++++ DATA FOR ANALYSIS ++++

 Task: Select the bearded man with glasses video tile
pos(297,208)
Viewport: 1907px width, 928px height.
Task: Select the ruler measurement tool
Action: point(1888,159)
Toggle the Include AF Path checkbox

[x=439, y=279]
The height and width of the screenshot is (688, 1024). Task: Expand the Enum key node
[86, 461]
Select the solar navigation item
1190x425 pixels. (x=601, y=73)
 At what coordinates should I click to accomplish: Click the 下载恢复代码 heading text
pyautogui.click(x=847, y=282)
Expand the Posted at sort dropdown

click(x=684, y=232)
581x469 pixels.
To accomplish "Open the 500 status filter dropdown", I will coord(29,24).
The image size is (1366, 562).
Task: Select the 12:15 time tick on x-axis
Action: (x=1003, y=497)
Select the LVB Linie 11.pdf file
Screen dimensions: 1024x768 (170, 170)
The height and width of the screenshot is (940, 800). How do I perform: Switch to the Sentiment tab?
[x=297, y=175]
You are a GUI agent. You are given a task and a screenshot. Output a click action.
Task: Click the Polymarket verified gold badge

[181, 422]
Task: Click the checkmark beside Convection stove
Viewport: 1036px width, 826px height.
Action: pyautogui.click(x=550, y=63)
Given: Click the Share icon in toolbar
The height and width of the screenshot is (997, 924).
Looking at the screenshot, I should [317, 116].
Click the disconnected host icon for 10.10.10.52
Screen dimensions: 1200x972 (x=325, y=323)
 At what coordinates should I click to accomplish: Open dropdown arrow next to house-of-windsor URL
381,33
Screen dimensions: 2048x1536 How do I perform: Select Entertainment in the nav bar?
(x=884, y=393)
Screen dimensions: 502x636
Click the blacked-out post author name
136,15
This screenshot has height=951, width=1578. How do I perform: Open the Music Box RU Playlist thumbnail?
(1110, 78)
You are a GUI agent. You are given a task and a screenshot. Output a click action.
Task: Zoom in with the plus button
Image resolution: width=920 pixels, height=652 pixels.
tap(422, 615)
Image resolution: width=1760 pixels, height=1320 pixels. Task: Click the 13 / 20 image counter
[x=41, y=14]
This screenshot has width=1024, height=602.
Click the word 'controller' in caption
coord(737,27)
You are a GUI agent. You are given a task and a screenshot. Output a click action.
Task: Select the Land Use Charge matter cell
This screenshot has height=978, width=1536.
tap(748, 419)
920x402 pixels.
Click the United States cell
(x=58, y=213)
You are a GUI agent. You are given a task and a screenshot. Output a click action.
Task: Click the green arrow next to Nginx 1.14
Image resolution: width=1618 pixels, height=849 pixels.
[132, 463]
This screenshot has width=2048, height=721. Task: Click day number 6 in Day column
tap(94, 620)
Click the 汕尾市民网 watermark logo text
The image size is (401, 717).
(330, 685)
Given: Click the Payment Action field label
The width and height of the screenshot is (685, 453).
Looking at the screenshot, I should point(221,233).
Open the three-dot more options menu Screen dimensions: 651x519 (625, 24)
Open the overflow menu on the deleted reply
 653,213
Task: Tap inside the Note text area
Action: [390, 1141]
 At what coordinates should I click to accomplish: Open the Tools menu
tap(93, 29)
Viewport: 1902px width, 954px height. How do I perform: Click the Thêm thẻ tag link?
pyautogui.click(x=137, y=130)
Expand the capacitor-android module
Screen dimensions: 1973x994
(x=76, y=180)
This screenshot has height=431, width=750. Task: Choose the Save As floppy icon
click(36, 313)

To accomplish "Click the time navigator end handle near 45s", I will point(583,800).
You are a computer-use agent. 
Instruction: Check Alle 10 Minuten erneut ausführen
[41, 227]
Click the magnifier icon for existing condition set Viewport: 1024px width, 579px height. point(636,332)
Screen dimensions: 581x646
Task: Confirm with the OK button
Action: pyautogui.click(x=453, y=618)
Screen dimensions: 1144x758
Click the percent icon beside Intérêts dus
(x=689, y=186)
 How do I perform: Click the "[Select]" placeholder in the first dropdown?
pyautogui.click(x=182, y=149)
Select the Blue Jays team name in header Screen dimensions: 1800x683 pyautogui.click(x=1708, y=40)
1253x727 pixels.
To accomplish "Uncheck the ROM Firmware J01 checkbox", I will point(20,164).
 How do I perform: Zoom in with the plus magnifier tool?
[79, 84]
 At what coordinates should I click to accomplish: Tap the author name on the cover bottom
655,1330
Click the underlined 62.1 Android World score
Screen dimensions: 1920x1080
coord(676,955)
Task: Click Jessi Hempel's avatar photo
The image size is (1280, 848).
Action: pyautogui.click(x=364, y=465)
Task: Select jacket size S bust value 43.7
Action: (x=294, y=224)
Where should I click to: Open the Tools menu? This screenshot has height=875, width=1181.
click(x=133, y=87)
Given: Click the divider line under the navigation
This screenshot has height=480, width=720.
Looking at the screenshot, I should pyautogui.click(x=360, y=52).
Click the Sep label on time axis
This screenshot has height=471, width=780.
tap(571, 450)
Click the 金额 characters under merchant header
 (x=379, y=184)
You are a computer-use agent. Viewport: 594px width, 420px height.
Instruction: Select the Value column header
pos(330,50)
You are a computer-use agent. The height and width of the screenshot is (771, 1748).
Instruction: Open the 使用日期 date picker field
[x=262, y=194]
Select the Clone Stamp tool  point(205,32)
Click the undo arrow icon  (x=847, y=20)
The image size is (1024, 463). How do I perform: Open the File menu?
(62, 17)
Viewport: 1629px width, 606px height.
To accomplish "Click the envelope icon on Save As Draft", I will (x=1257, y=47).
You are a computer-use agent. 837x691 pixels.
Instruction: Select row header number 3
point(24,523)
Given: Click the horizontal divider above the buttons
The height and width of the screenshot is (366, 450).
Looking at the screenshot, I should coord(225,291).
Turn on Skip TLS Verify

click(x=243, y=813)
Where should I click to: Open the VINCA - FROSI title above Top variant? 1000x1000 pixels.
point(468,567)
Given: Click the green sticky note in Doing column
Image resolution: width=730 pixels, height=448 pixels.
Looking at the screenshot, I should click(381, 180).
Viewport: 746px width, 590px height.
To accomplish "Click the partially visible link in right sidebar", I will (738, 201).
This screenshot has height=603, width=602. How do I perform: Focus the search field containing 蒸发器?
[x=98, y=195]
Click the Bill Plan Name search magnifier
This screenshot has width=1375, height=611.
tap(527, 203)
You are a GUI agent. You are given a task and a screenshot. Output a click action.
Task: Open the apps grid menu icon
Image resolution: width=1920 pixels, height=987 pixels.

++++

_REQUIRED WORK:_ Each line above must be retyped exactly.

_EXERCISE OUTPUT:_
 Task: Select the bearded man with glasses video tile
pos(297,208)
Viewport: 1907px width, 928px height.
Task: Select the ruler measurement tool
Action: point(1888,159)
Toggle the Include AF Path checkbox

[x=439, y=279]
The height and width of the screenshot is (688, 1024). Task: Expand the Enum key node
[86, 461]
Select the solar navigation item
1190x425 pixels. (x=601, y=73)
 At what coordinates should I click to accomplish: Click the 下载恢复代码 heading text
pyautogui.click(x=847, y=282)
Expand the Posted at sort dropdown

click(x=684, y=232)
581x469 pixels.
To accomplish "Open the 500 status filter dropdown", I will coord(29,24).
The image size is (1366, 562).
Task: Select the 12:15 time tick on x-axis
Action: (x=1003, y=497)
Select the LVB Linie 11.pdf file
Screen dimensions: 1024x768 (170, 170)
The height and width of the screenshot is (940, 800). How do I perform: Switch to the Sentiment tab?
[x=297, y=175]
You are a GUI agent. You are given a task and a screenshot. Output a click action.
Task: Click the Polymarket verified gold badge

[181, 422]
Task: Click the checkmark beside Convection stove
Viewport: 1036px width, 826px height.
Action: pyautogui.click(x=550, y=63)
Given: Click the Share icon in toolbar
The height and width of the screenshot is (997, 924).
Looking at the screenshot, I should [317, 116].
Click the disconnected host icon for 10.10.10.52
Screen dimensions: 1200x972 (x=325, y=323)
 At what coordinates should I click to accomplish: Open dropdown arrow next to house-of-windsor URL
381,33
Screen dimensions: 2048x1536 How do I perform: Select Entertainment in the nav bar?
(x=884, y=393)
Screen dimensions: 502x636
Click the blacked-out post author name
136,15
This screenshot has height=951, width=1578. How do I perform: Open the Music Box RU Playlist thumbnail?
(1110, 78)
You are a GUI agent. You are given a task and a screenshot. Output a click action.
Task: Zoom in with the plus button
Image resolution: width=920 pixels, height=652 pixels.
tap(422, 615)
Image resolution: width=1760 pixels, height=1320 pixels. Task: Click the 13 / 20 image counter
[x=41, y=14]
This screenshot has width=1024, height=602.
Click the word 'controller' in caption
coord(737,27)
You are a GUI agent. You are given a task and a screenshot. Output a click action.
Task: Select the Land Use Charge matter cell
This screenshot has height=978, width=1536.
tap(748, 419)
920x402 pixels.
Click the United States cell
(x=58, y=213)
You are a GUI agent. You are given a task and a screenshot. Output a click action.
Task: Click the green arrow next to Nginx 1.14
Image resolution: width=1618 pixels, height=849 pixels.
[132, 463]
This screenshot has width=2048, height=721. Task: Click day number 6 in Day column
tap(94, 620)
Click the 汕尾市民网 watermark logo text
The image size is (401, 717).
(330, 685)
Given: Click the Payment Action field label
The width and height of the screenshot is (685, 453).
Looking at the screenshot, I should point(221,233).
Open the three-dot more options menu Screen dimensions: 651x519 (625, 24)
Open the overflow menu on the deleted reply
 653,213
Task: Tap inside the Note text area
Action: [390, 1141]
 At what coordinates should I click to accomplish: Open the Tools menu
tap(93, 29)
Viewport: 1902px width, 954px height. How do I perform: Click the Thêm thẻ tag link?
pyautogui.click(x=137, y=130)
Expand the capacitor-android module
Screen dimensions: 1973x994
(x=76, y=180)
This screenshot has height=431, width=750. Task: Choose the Save As floppy icon
click(36, 313)

To accomplish "Click the time navigator end handle near 45s", I will point(583,800).
You are a computer-use agent. 
Instruction: Check Alle 10 Minuten erneut ausführen
[41, 227]
Click the magnifier icon for existing condition set Viewport: 1024px width, 579px height. point(636,332)
Screen dimensions: 581x646
Task: Confirm with the OK button
Action: pyautogui.click(x=453, y=618)
Screen dimensions: 1144x758
Click the percent icon beside Intérêts dus
(x=689, y=186)
 How do I perform: Click the "[Select]" placeholder in the first dropdown?
pyautogui.click(x=182, y=149)
Select the Blue Jays team name in header Screen dimensions: 1800x683 pyautogui.click(x=1708, y=40)
1253x727 pixels.
To accomplish "Uncheck the ROM Firmware J01 checkbox", I will point(20,164).
 How do I perform: Zoom in with the plus magnifier tool?
[79, 84]
 At what coordinates should I click to accomplish: Tap the author name on the cover bottom
655,1330
Click the underlined 62.1 Android World score
Screen dimensions: 1920x1080
coord(676,955)
Task: Click Jessi Hempel's avatar photo
The image size is (1280, 848).
Action: pyautogui.click(x=364, y=465)
Task: Select jacket size S bust value 43.7
Action: (x=294, y=224)
Where should I click to: Open the Tools menu? This screenshot has height=875, width=1181.
click(x=133, y=87)
Given: Click the divider line under the navigation
This screenshot has height=480, width=720.
Looking at the screenshot, I should pyautogui.click(x=360, y=52).
Click the Sep label on time axis
This screenshot has height=471, width=780.
tap(571, 450)
Click the 金额 characters under merchant header
 (x=379, y=184)
You are a computer-use agent. Viewport: 594px width, 420px height.
Instruction: Select the Value column header
pos(330,50)
You are a computer-use agent. The height and width of the screenshot is (771, 1748).
Instruction: Open the 使用日期 date picker field
[x=262, y=194]
Select the Clone Stamp tool  point(205,32)
Click the undo arrow icon  (x=847, y=20)
The image size is (1024, 463). How do I perform: Open the File menu?
(62, 17)
Viewport: 1629px width, 606px height.
To accomplish "Click the envelope icon on Save As Draft", I will (x=1257, y=47).
You are a computer-use agent. 837x691 pixels.
Instruction: Select row header number 3
point(24,523)
Given: Click the horizontal divider above the buttons
The height and width of the screenshot is (366, 450).
Looking at the screenshot, I should coord(225,291).
Turn on Skip TLS Verify

click(x=243, y=813)
Where should I click to: Open the VINCA - FROSI title above Top variant? 1000x1000 pixels.
point(468,567)
Given: Click the green sticky note in Doing column
Image resolution: width=730 pixels, height=448 pixels.
Looking at the screenshot, I should click(381, 180).
Viewport: 746px width, 590px height.
To accomplish "Click the partially visible link in right sidebar", I will (738, 201).
This screenshot has height=603, width=602. How do I perform: Focus the search field containing 蒸发器?
[x=98, y=195]
Click the Bill Plan Name search magnifier
This screenshot has width=1375, height=611.
tap(527, 203)
You are a GUI agent. You are given a task and a screenshot. Output a click action.
Task: Open the apps grid menu icon
Image resolution: width=1920 pixels, height=987 pixels.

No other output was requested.